The condition develops when fat builds inside blood vessels over time and renders them stiff, narrowed and hardened, greatly reducing their ability to feed oxygen-rich blood to the heart muscle and the brain.
In a series of experiments, the Johns Hopkins team said that it identified and halted the action of a single molecular culprit responsible for a range of biological glitches that affect the body's ability to properly use, transport and purge itself of cholesterol - the fatty substance that accumulates inside vessels and fuels heart disease.
The offender, the researchers say, is a fat-and-sugar molecule called glycosphingolipid, or GSL, which resides in the membranes of all cells, and is mostly known for regulating cell growth.
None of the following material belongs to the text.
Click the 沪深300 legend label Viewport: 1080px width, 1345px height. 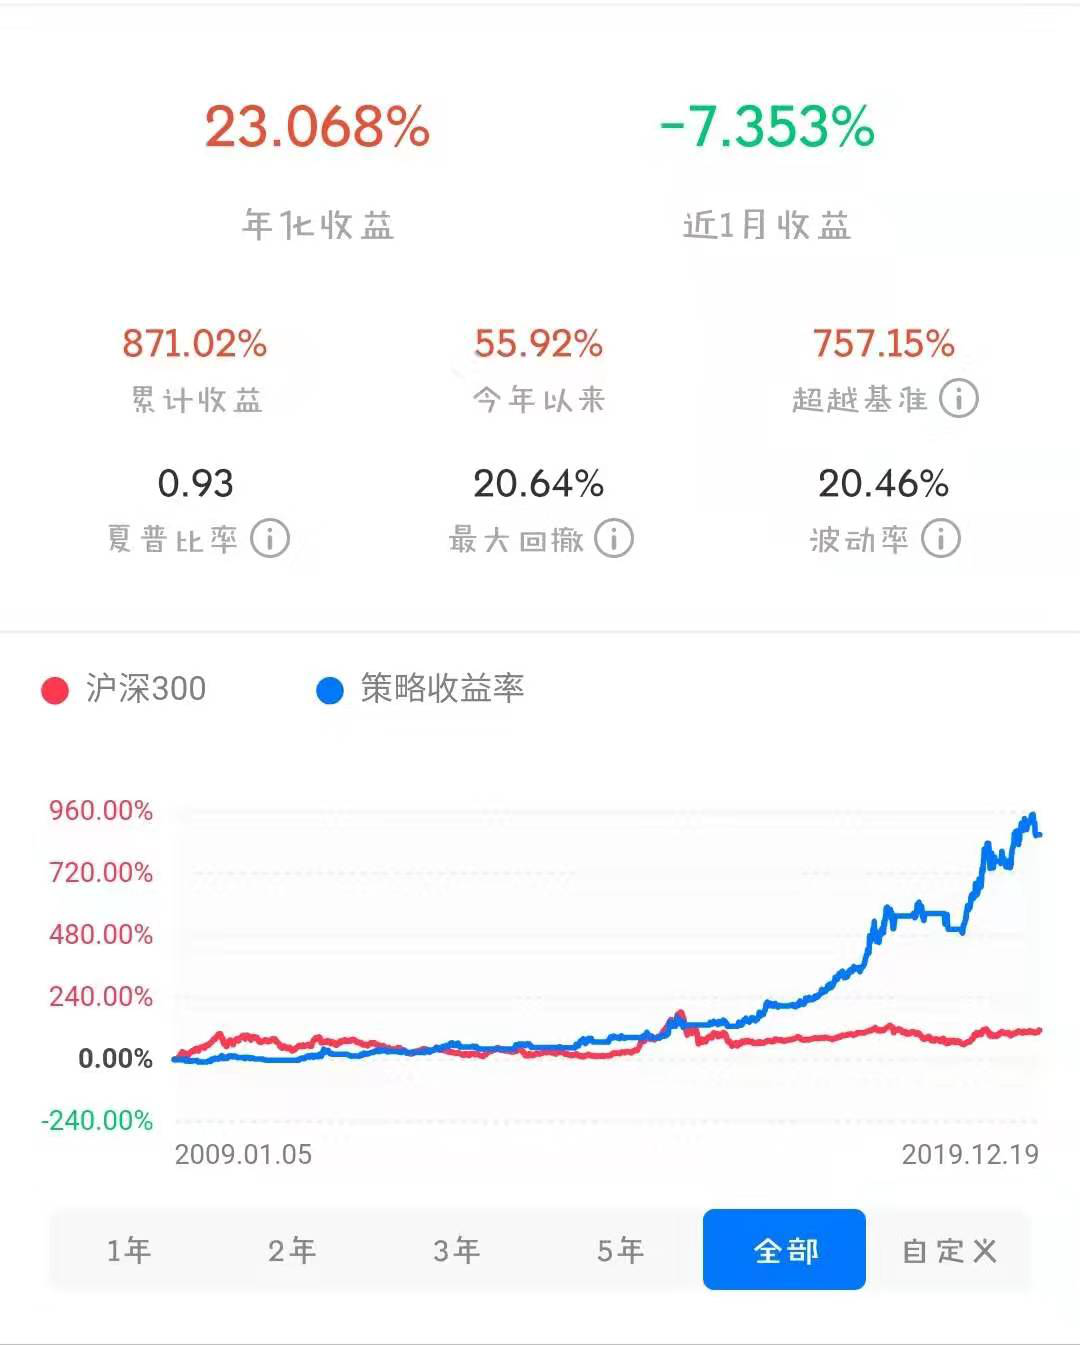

Results of the experiments, the scientists say, reveal that this very same molecule also regulates the way the body handles cholesterol.
The Johns Hopkins team used an existing man-made compound called D-PDMP to block the synthesis of the GSL molecule, and by doing so, prevented the development of heart disease in mice and rabbits fed a high-fat, cholesterol-laden diet.
The findings reveal that D-PDMP appears to work by interfering with a constellation of genetic pathways that regulate fat metabolism on multiple fronts - from the way cells derive and absorb cholesterol from food, to the way cholesterol is transported to tissues and organs and is then broken down by the liver and excreted from the body.
The research is published in the journal Circulation.